Bei den Indianern gab es eine Sage, der zufolge die Bucht von San Francisco einst ein Süsswassersee gewesen sei; aber bei einem Erdbeben habe sich das Küstengebirge geöffnet, das Meer sei in's Land geströmt, und seitdem habe die Bay ihre gegenwärtige Gestalt. Das überschüssige süsse Wasser sei durch die Thäler von San José und Santa Clara nach Süden hin abgeflossen und in der Bucht von Monterey dem Ocean zugeströmt.

Die Stadt San Francisco, der wichtigste Hafenort und der bedeutendste Handelsplatz an der gesammten Westküste Amerika's, war noch nicht vorhanden, als die Nordamerikaner die alte Hauptstadt der Azteken eroberten und „ in Montezuma's Hallen Tafel hielten“. Da, wo nun mehr als 70,000 Menschen wohnen, standen im Anfange des Jahres 1848 einige Lehmhütten. Das grosse Emporium liegt in einer keineswegs angenehmen oder fruchtbaren Gegend, nahe der nordöstlichen Spitze der oben erwähnten Halbinsel (37° 48' N. Br., 122° 25' W. L.), zwischen sandigen Hügeln, aber die Rücksicht auf den Handelsverkehr und die Seeschifffahrt war bei der Gründung massgebend. Zwei Miles östlich von der Stadt liegt die kleine Insel Yerba buena; diesen Namen führte auch das armselige Dorf, welches der prächtigen Stadt Platz gemacht hat. Wir gehen hier auf eine Schilderung der letzteren nicht ein, weil wir gelegentlich San Francisco als Welthandelsstadt näher zu behandeln gedenken, und bemerken nur, dass der Geldwerth ihrer jährlichen Ausfuhren jenem von New-York nicht nachsteht. San Francisco is the point! schrieb Robinson vor zehn Jahren in seinem oben erwähnten Buche, und der spürende Yankee hat das Richtige getroffen.
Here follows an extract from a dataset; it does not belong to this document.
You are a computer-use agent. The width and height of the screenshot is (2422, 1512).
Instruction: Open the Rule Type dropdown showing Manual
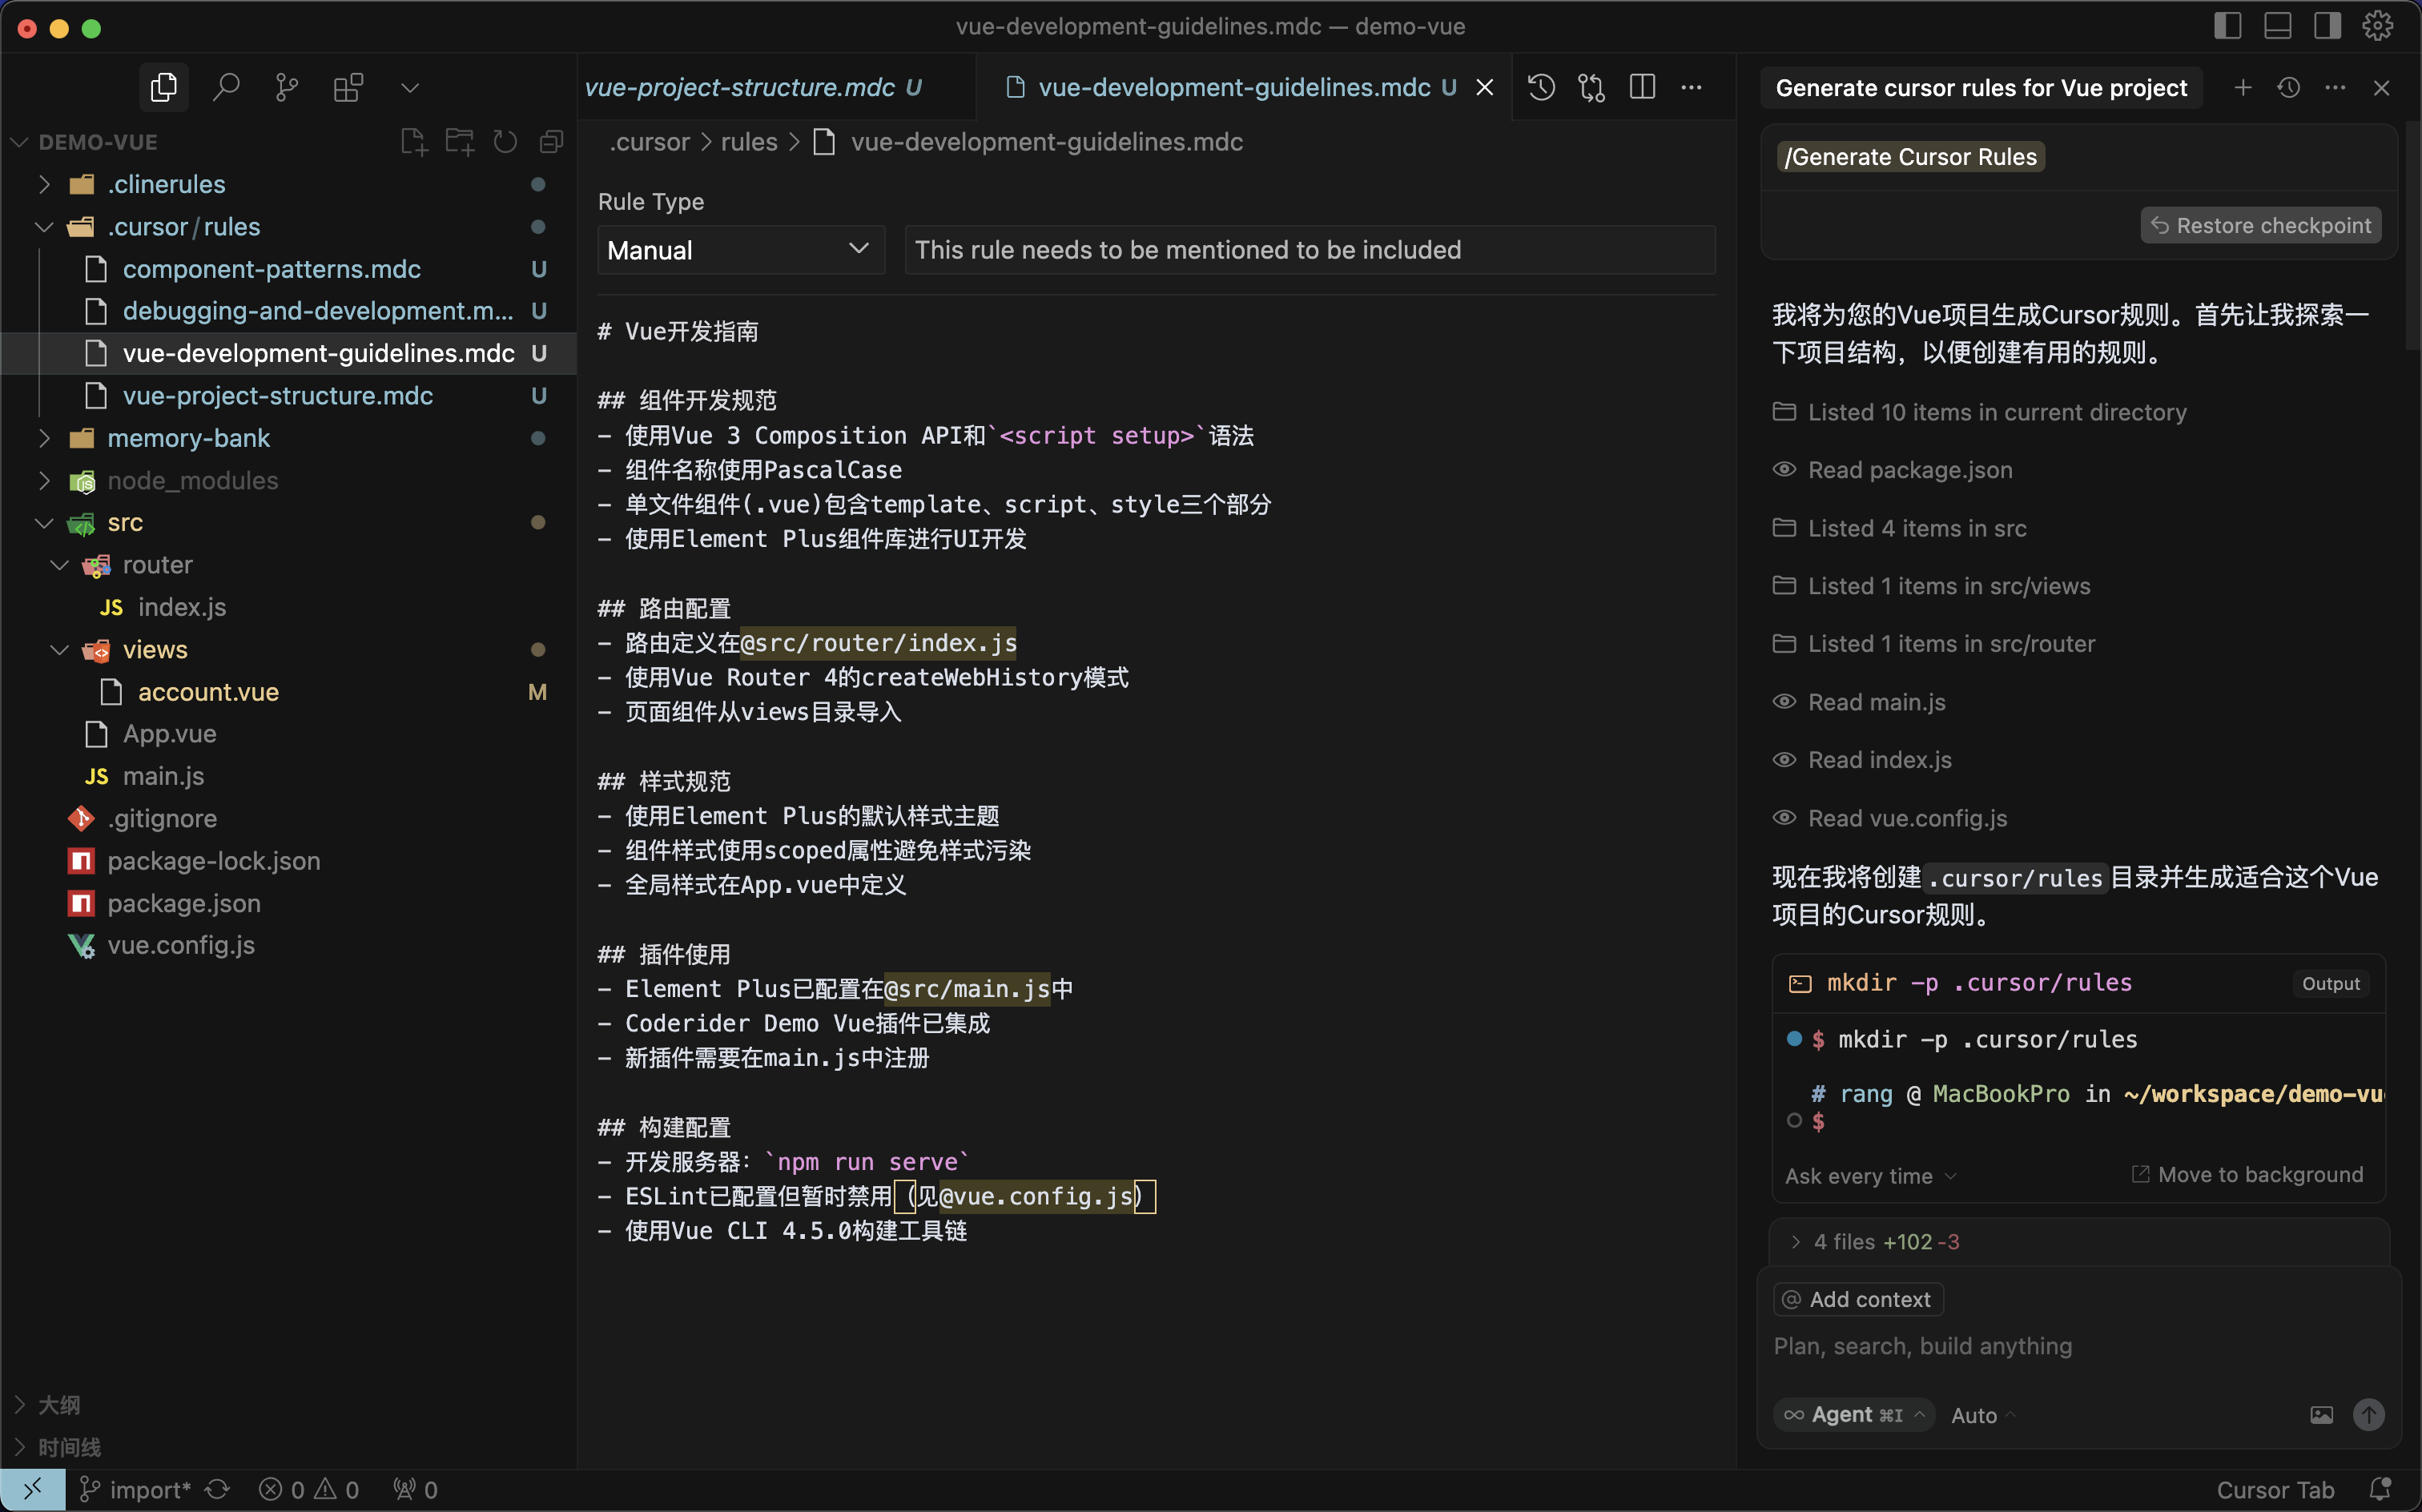coord(739,250)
Zu den interessantesten Thälern in der Nähe des grossen Wasserspiegels gehört das Thal des Napa, eines kleinen Flusses, welcher von Norden her in die San Pablo-Bay fällt. Bartlett hat dasselbe im März 1852 besucht und beschrieben '). Er fand dasselbe von einigen

') Personal Narrative of Explorations and Incidents in Texas, New Mexico, California, Sonora and Chihuahua, connected with the United States and Mexican Boundary Commission, during the years 1850, 51, 52 and 53. By John Russell Bartlett. New York 1854. Vol. II, p. 13 ff.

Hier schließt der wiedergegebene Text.